- Impact of COVID-19 on South Port’s net profit not as much as expected earlier.
- The Company recovered its forestry cargoes in the second part of the year once the lockdown was lifted.
- In the duration of last decade, South Port has consistently managed to pay dividends even with the reduced or no earnings growth.
South Port New Zealand Limited (NZX:SPN), a commercial deep-water port, has not been hit hard by COVID-19, as was expected earlier.
As per the Company’s annual meeting held in October 2020, it noted just a decrease of 3.6% in its net profit. While Rex Chapman, Chairman of the Company, at the 2019 Annual Meeting, had conveyed the shareholders to expect a fall of approximately 10% in 2020 net profit.
Forestry cargoes decline during Lockdown phase
Even though, total cargo for June 2020 stood at 3.269 million tonnes, a 7.2% decline over the previous year was observed.
It was mainly forestry (logs and woodchip) cargoes that were not considered essential commodity had suffered in the first part of 2020, when coronavirus prompted lockdowns were in place all over the world. Forestry had exemplified a major portion of the cargoes in 2019, almost 31%, and a 7.2% drop in total volume was because of no forestry cargo.
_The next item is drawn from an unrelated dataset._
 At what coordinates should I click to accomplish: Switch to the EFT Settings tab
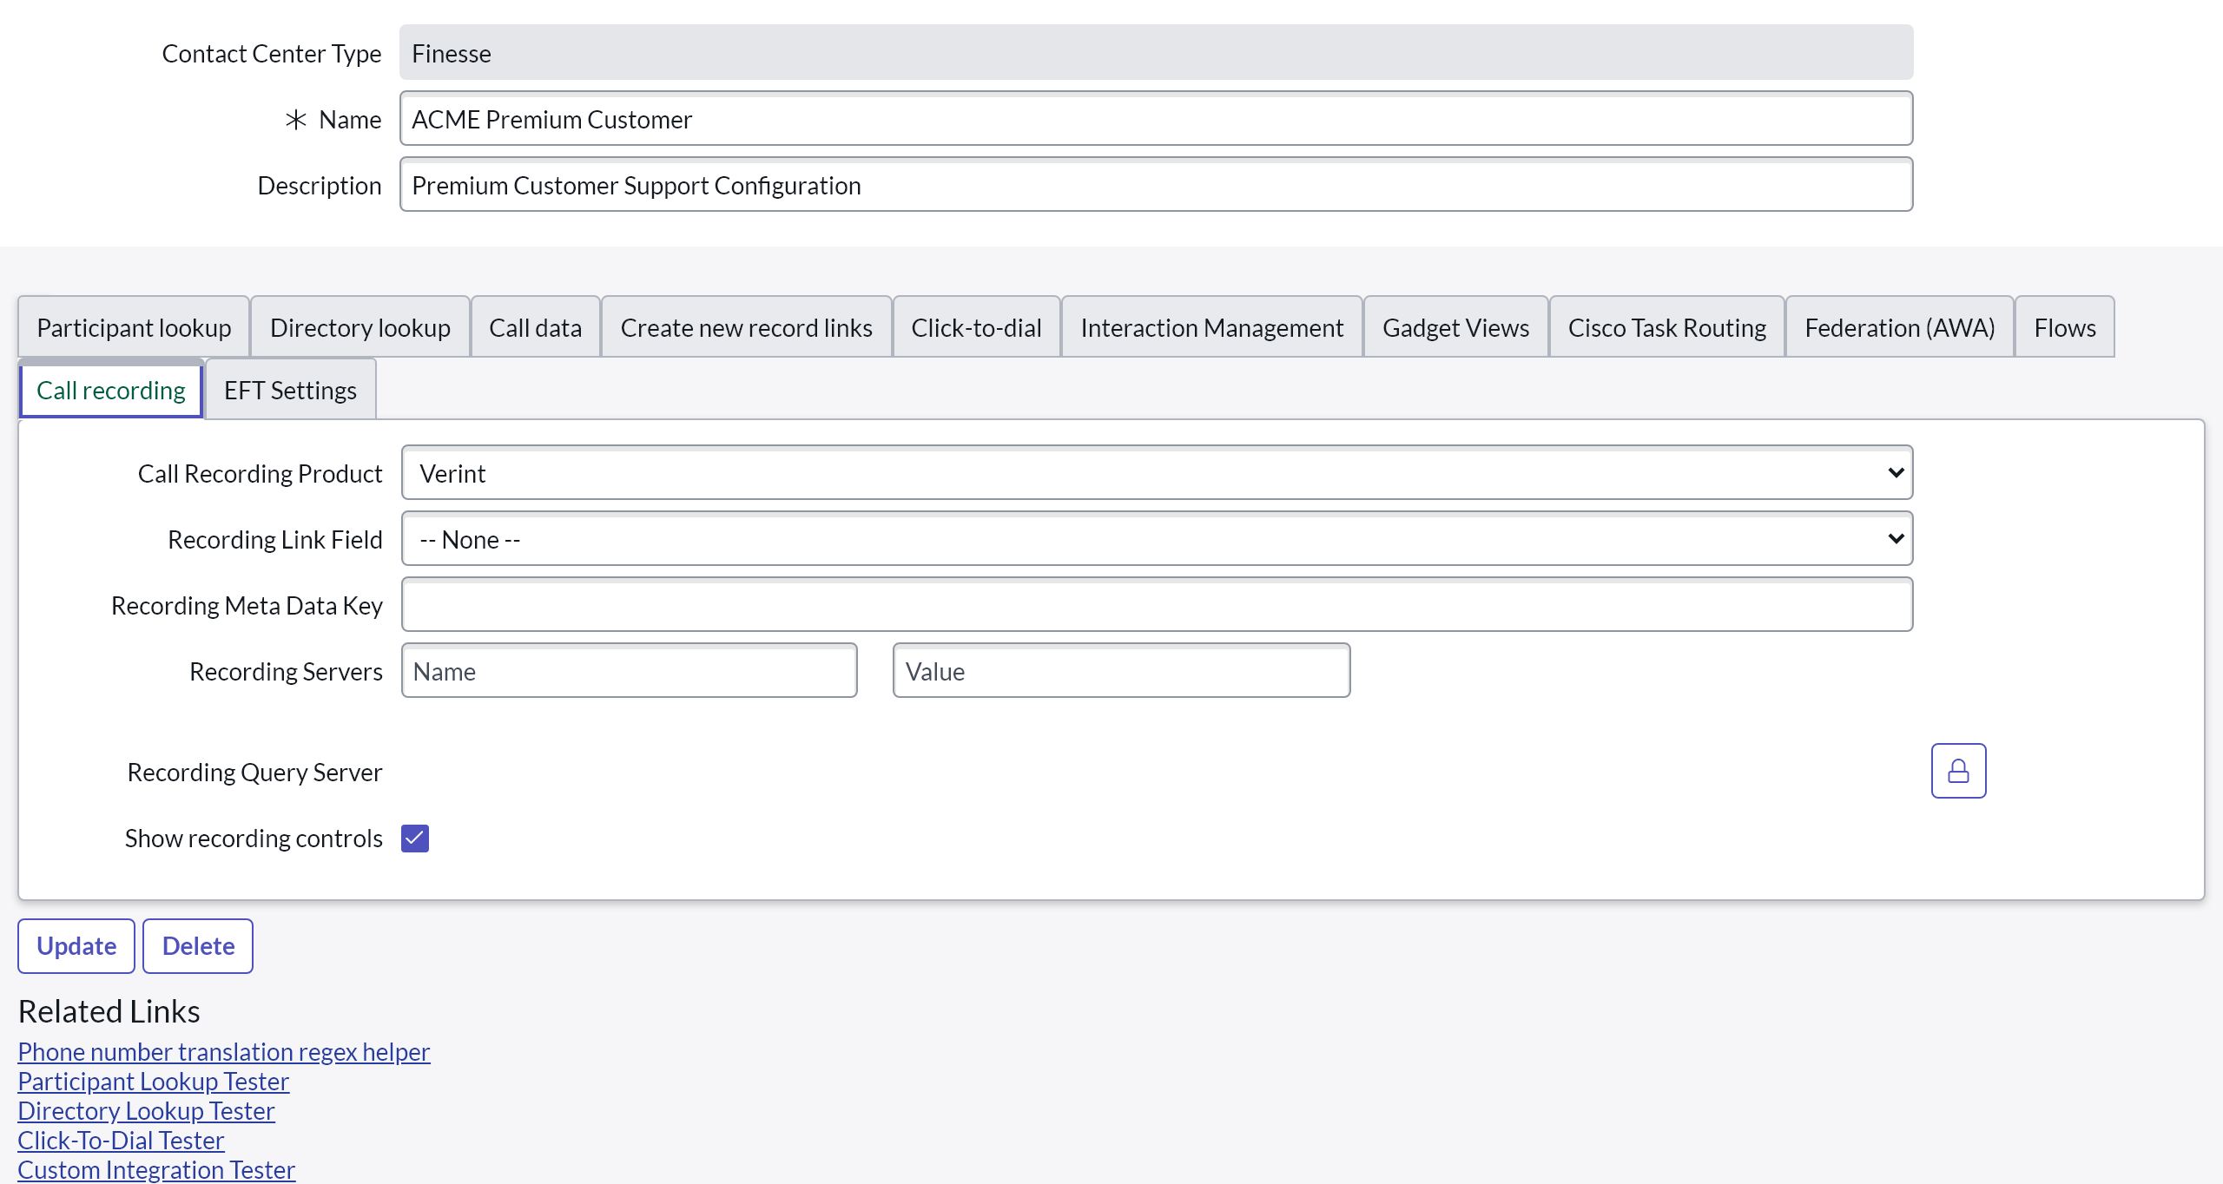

Other businesses of the Company did well last year
However, the Company’s other businesses- cold storage and container services functioned very well, as they more than made up for the loss occurred in bulk forestry cargoes.
During October 29, 2020, annual meeting, the chairman, South Port also said that though the Company had qualified for the wage subsidy, it chose not to go for it. It turned out to be the right decision as forestry cargo picked up as soon as Lockdown phase 4 was lifted.
He further added that as an essential business, the Port constantly functioned during the complete lockdown phase. Despite the dire situation, the Port’s workforce continued to work and received a bonus of NZ$500 during the time frame.
South Port celebrated silver jubilee of being listed on NZX
Last year, the Company completed 25 years of its listing on New Zealand’s Exchange.
Since 1994, the Company’s trade volumes have doubled from 1.7M to almost 3.3M tonnes. Revenue to net profit has risen from 6% to 21%. Profit and share price have moved up more than 5 times.
Also, South Port’s market capitalisation was up from NZ$29M to NZ$182M, as in June 2020.
In addition, South Port paid dividends in last decade even if there was little to no earnings growth. Annual dividend per share has also grown from 6 cents to 26 cents since it was listed on NZX.
Overall, there are some positives to the business. But going forward in 2021, New Zealand’s Aluminium Smelter (NZAS) closure in August, this year might dent its revenue significantly.
It is learnt that the smelter represents around 33% of the Port’s cargo volume, and the smelter also gives a certain license fee to the Port. It is estimated that smelter’s share to the net profit after tax is around NZ$2M of the total of NZ$10M, which amounts to almost 20% of its tax after profit.
However, the Company is hopeful that an extension of three to five years may be given as the government and other local groups are lobbying for the extension with Rio Tinto.
On 31 December 2020, South port ended 0.78% higher at NZ$7.76.